İstanbul'da genel eylem (04-02-2010)
Her ne kadar konfederasyonların toplantısında üretimden gelen gücün kullanılması kararlaştırılmışsa da alana gelindiğinde bu kararın uygulanmadığı ve sendikaların yönetici ve işyeri temsilcileri düzeyinde katılım sağladığı gözlendi. Daha sonra gerek alanda bazı sendikacılarla yaptığımız görüşmelerde gerekse de daha sonra DİSK Genel Başkanı Süleyman Çelebi'nin yaptığı açıklamalarda bu gözlemimiz doğrulandı. Saraçhane Meydanı'nda toplanan yaklaşık 10 bin işçi ve emekçi İstanbul'un taşıdığı potansiyel açısından son derece yetersiz olarak yorumlanabilir.

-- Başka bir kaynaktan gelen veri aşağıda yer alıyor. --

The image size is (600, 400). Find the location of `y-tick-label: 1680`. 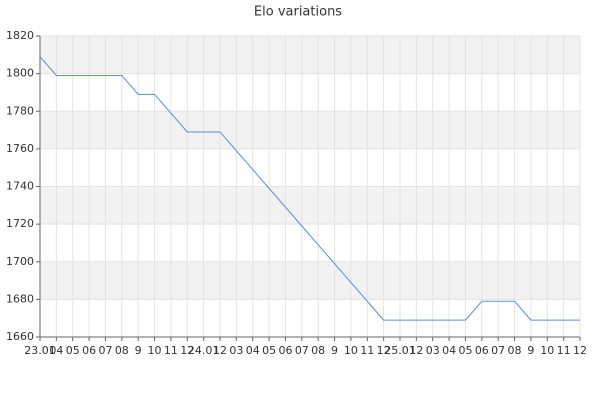

y-tick-label: 1680 is located at coordinates (20, 298).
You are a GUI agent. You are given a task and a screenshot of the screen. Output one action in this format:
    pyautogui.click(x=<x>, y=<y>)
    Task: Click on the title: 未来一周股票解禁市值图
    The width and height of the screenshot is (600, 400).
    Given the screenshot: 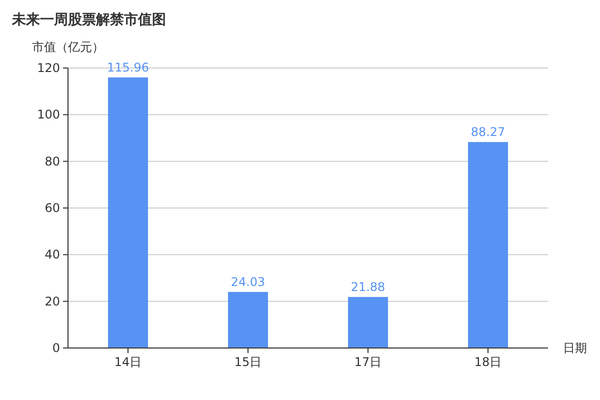 What is the action you would take?
    pyautogui.click(x=89, y=20)
    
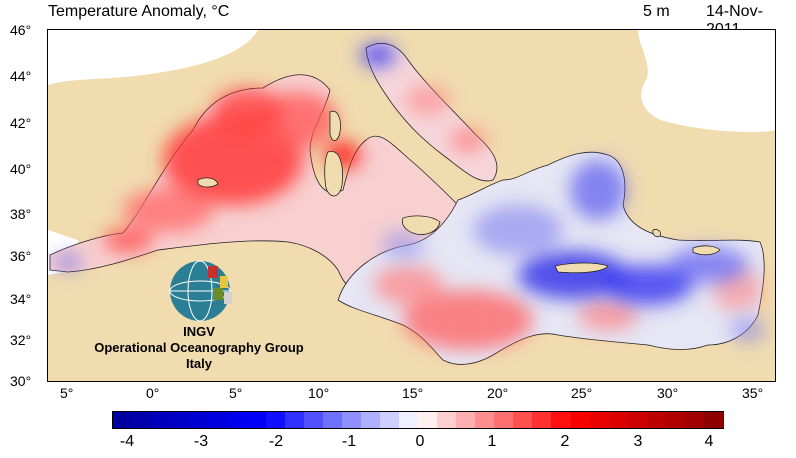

KESK'in ve Kamu-Sen'in beklentileri karşılamayan katılımı eğitim iş kolundaki Şubat tatiline bağlansa da Sağlık iş kolu ve büro emekçilerinin katılımının sınırlı kalması ve demiryollarında aksamanın olmayışı eyleme görev savma mantığıyla yaklaşıldığını gösteriyordu. DİSK'e bağlı işyerlerinin birçoğu üretimi durdurmazken DİSK'in eyleme katılımı hazırladıkları büyük bayraklarla orantısız bir görünüm sergiledi.

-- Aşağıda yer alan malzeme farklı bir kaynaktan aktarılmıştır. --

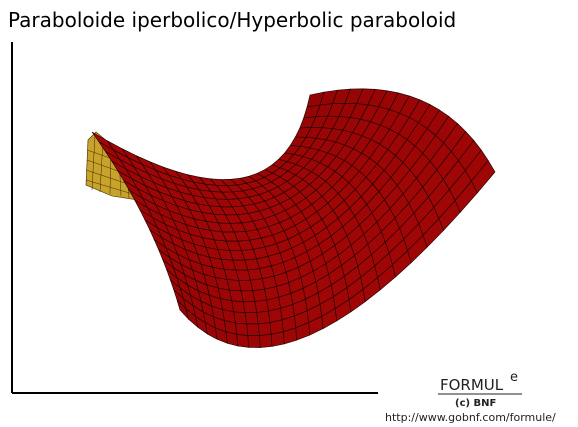  Describe the element at coordinates (472, 385) in the screenshot. I see `logo-name: FORMUL` at that location.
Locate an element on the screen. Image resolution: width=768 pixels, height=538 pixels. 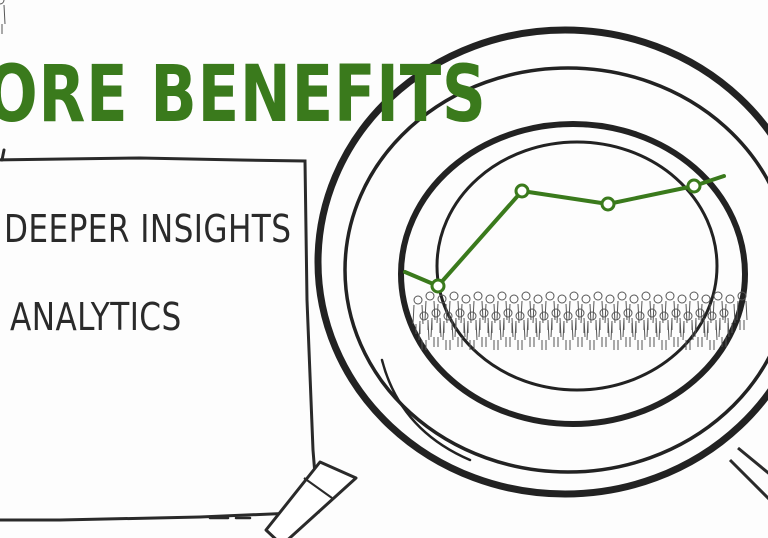
bullet-deeper-insights: DEEPER INSIGHTS is located at coordinates (148, 229).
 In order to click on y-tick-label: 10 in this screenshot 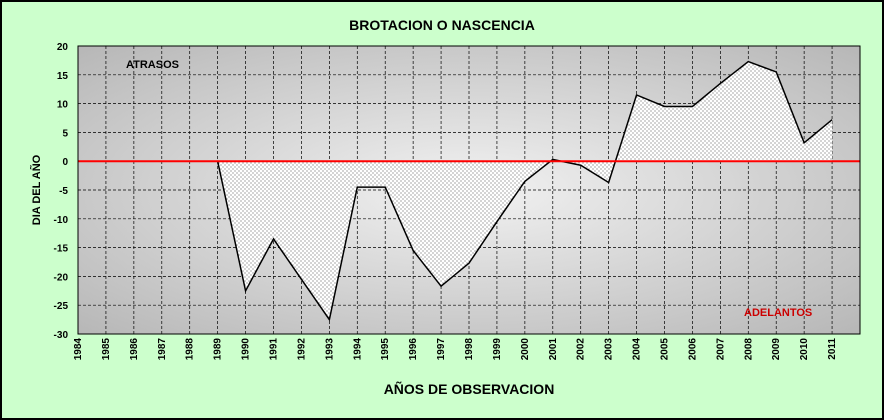, I will do `click(63, 106)`.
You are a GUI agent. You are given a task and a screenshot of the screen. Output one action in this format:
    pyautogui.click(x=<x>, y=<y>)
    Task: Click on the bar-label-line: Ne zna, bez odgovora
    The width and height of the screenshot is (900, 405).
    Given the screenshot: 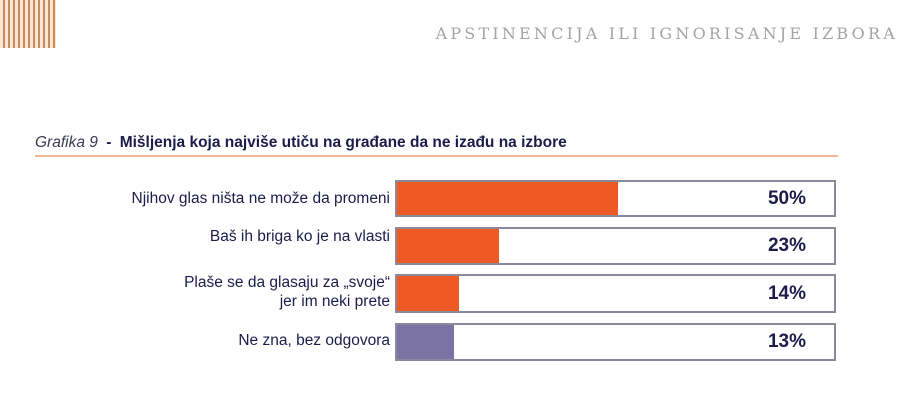 What is the action you would take?
    pyautogui.click(x=314, y=340)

Türk-İş içinde ise Tek Gıda-İş Efes Pilsen ve Haribo fabrikalarında şalter indirerek üretimi durdurdu ve eyleme geniş katılım gösterdi. Diğer sendikalar destekçi konumunda alandaki yerlerini aldılar.

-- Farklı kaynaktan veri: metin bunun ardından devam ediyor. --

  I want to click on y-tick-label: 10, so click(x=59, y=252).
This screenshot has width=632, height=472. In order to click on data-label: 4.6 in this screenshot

Tüm bunlarla birlikte eyleme halktan yoğun bir sempati gösterilmesi ve katılımcıların coşkusu söz konusu yetersizliğin Tekel'e destek verilmemesinden değil sendika yönetimlerinin sorumsuzluğundan kaynaklandığını göstermiştir. Eylem kararı alınmasında önemli rol oynadıklarını söyleyen DİSK ve KESK'in genel başkan düzeyinde katıldığı İstanbul'da yaşanan bu durumun hesabını elbette ki yine aynı sendika yöneticilerinin vermesi gerekiyor. Tekel işçisinin Türk-İş bürokrasisini zorlayarak getirdiği nokta ortadadır. Her ne kadar bir genel grevden çok genel eylem özelliği taşısa da tüm Türkiye'de yapılan eylemler Tekel işçisinin kararlı mücadelesinin kazanımı olarak görülmelidir. DİSK ve KESK tabanındaki işçi ve emekçilerin kendi yönetimlerine karşı da Tekel işçisinin aldığı tutumun aynısını alması gerektiği bir kez daha ortaya çıkmıştır. Tabandaki emekçilerin mücadelesi ve kararlılığı olmadan bürokratlar dostlar alışverişte görsün mantığının ötesine geçmeyecektir.